Medicinal Plant Extraction
Extraction, as the term is used pharmaceutically, involves the separation of medicinally active portions of plant or animal tissues fromthe inactive or inert components by using selective solvents in standard extraction procedures. The products so obtained from plants are relatively impure liquids, semisolids or powders intended only for oral or external use. These include classes of preparations known as decoctions, infusions, fluid extracts, tinctures, pilular (semisolid) extracts and powdered extracts. Such preparations popularly have been called galenicals, named after Galen, the second century Greek physician. The purposes of standardized extraction procedures for crude drugs are to attain the therapeutically desired portion and to eliminate the inert material by treatment with a selective solvent known as menstruum. The extract thus obtained may be ready for use as a medicinal agent in the form of tinctures and fluid extracts, it may be further processed to be incorporatedin any dosage form such as tablets or capsules, or it may be fractionated to isolate individual chemical entities such as ajmalicine, hyoscine and vincristine, which are modem drugs.

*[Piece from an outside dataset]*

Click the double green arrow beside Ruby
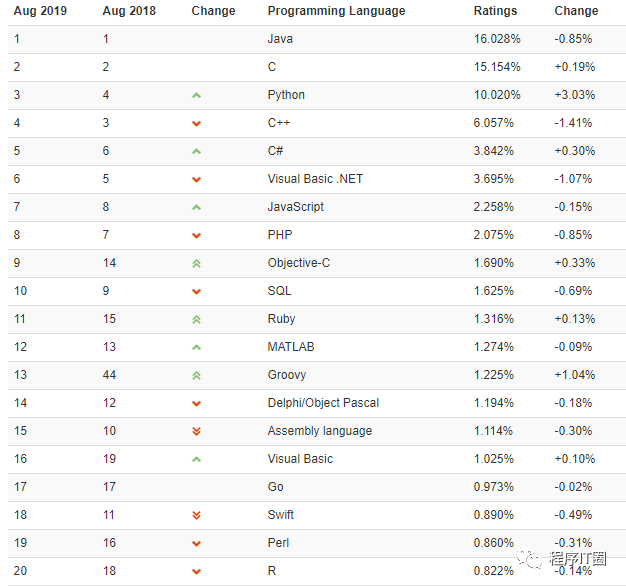This screenshot has height=586, width=626. coord(196,319)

Pressurized solvent extraction
Pressurized solvent extraction, also called ‘‘accelerated solvent extraction,’’ employs temperatures that are higher than those used in other methods of extraction, and requires high pressures to maintain the solvent in a liquid state at high temperatures. It is best suited for the rapid and reproducible initial extraction of a number of samples. The powdered plant material is loaded into an extraction cell, which is placed in an oven. The solvent is then pumped from a reservoir to fill the cell, which is heated and pressurized at programmed levels for a set period of time. The cell is flushed with nitrogen gas, and the extract, which is automatically filtered, is collected in a flask. Fresh solvent is used to rinse the cell and to solubilize the remaining components. A final purge with nitrogen gas is performed to dry the material. High temperatures and pressures increase the penetration of solvent into the material and improve metabolite solubilization, enhancing extraction speed and yield.